By the end of the decade, the youth of the team had been replaced with weariness and disappointment as Anson’s staunch traditionalism and racism prevented it from matching the rapidly evolving game. He demanded loyalty from his players and held grudges against all those who had migrated to the Players’ League, particularly the Irish Jimmy Ryan, who drew much of Anson’s ire with fellow Irishman Malachi Kittredge. The longer Chicago went without winning, the more paranoid Anson became, and by his final season, he began to suspect that his players were conspiring to oust him. He set out to retaliate.

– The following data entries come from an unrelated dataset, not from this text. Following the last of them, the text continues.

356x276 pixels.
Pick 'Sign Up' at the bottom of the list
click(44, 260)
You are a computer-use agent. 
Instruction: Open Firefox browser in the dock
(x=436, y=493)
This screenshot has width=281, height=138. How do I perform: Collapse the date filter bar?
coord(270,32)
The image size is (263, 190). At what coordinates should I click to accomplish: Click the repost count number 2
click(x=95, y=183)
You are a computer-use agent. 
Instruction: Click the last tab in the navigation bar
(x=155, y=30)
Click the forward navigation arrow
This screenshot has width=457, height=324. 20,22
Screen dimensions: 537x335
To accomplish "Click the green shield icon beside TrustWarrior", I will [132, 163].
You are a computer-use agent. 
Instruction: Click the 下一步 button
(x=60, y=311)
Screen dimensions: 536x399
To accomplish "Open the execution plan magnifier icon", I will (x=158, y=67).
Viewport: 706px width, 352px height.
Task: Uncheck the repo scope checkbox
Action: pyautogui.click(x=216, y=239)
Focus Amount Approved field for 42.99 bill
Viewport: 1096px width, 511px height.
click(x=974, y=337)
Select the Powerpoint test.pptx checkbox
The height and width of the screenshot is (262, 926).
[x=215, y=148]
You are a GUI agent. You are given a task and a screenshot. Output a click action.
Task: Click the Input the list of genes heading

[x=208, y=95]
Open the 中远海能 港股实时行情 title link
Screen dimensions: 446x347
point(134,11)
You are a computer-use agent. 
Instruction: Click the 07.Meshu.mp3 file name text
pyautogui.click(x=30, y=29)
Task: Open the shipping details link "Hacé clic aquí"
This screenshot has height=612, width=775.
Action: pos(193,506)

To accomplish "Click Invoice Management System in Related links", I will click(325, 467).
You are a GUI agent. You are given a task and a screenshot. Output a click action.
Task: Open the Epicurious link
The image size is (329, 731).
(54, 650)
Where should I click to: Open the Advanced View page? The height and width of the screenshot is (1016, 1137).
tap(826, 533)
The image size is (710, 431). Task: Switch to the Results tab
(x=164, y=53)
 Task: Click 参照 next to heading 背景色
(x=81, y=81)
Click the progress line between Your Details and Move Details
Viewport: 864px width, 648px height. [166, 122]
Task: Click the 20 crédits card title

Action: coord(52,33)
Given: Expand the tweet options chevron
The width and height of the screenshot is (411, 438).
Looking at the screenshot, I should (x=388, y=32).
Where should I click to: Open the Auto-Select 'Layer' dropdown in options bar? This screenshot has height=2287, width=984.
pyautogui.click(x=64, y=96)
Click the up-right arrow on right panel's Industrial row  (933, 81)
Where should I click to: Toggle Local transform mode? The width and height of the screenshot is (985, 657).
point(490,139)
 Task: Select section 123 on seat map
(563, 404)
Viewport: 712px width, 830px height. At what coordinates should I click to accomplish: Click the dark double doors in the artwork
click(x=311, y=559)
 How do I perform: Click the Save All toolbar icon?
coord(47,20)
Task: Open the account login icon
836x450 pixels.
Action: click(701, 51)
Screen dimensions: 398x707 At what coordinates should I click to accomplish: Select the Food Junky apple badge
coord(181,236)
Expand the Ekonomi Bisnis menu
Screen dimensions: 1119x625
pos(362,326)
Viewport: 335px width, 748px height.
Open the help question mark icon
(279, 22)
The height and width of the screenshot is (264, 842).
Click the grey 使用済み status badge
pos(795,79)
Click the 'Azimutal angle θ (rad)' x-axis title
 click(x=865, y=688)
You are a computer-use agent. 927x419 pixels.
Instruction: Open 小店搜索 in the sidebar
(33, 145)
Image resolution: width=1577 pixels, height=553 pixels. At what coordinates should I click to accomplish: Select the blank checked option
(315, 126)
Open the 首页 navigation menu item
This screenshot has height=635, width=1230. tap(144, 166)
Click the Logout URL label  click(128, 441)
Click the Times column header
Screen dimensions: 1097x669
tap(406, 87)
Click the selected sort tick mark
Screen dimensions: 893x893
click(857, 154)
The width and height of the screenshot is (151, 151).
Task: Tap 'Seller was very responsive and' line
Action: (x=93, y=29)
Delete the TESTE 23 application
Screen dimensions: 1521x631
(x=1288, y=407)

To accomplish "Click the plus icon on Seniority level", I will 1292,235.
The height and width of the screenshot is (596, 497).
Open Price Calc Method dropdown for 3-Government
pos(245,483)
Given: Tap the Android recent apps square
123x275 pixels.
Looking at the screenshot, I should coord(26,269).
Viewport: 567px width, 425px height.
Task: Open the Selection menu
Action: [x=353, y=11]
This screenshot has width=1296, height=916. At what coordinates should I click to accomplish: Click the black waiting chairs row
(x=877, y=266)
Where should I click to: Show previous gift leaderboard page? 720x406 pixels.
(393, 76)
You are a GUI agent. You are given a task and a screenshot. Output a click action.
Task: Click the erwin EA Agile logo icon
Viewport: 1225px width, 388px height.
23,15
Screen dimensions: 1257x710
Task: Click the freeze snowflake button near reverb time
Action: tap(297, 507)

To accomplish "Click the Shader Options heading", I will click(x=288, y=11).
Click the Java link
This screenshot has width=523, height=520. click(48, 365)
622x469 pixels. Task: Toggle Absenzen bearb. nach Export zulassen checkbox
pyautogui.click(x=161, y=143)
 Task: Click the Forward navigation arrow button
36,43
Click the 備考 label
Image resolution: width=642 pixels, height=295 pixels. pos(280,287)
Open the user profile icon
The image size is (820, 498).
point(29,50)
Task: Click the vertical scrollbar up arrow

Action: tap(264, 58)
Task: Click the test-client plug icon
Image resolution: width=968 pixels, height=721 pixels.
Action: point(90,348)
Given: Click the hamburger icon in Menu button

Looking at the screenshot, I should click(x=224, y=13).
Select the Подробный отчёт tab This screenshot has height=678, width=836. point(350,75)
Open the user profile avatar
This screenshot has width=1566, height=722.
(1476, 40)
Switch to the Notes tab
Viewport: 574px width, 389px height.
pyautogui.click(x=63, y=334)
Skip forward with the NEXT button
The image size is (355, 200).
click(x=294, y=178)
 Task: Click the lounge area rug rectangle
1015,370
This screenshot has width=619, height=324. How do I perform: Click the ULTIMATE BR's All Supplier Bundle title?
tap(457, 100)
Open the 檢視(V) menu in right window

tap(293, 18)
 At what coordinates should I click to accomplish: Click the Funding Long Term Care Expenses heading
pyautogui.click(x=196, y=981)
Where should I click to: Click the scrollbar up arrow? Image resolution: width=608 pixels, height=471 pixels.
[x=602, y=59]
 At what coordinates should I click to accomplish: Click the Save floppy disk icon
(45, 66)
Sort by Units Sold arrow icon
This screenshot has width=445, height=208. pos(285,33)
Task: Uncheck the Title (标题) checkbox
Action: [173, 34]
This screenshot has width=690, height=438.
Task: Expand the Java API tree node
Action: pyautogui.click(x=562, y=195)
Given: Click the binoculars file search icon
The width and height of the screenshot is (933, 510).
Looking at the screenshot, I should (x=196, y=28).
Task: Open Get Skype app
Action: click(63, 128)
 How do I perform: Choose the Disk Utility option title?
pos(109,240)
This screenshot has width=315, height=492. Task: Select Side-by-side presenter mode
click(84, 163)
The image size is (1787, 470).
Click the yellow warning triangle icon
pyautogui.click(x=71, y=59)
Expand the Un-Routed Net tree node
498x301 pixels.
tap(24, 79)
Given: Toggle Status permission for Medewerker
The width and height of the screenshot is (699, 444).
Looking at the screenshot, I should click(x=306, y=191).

His prime target was Fred Pfeffer, who, in addition to playing in the Players’ League, had tried to resurrect the American Association in 1895 and subsequently received a lifetime ban that was overturned by a 10,000-signature fan petition. Anson had initially seen his sale to the Louisville Colonels in 1892, but Pfeffer returned to Chicago in 1896 due to a rash of injuries, sowing the seeds for the final battle between the two longtime teammates. Pfeffer, resenting Anson’s strict managing, and Anson, resenting Pfeffer’s existence, battled each other throughout much of the season. Pfeffer, by then 37, underproduced just enough to give Anson the opportunity to release the second baseman. Anson did just that following a 36-7 trouncing of the Colonels on June 29th. Many writers sided with Pfeffer, calling him the “king of second basemen” and “the greatest second baseman the game has ever known,” while suggesting Anson had reached his limit with the team.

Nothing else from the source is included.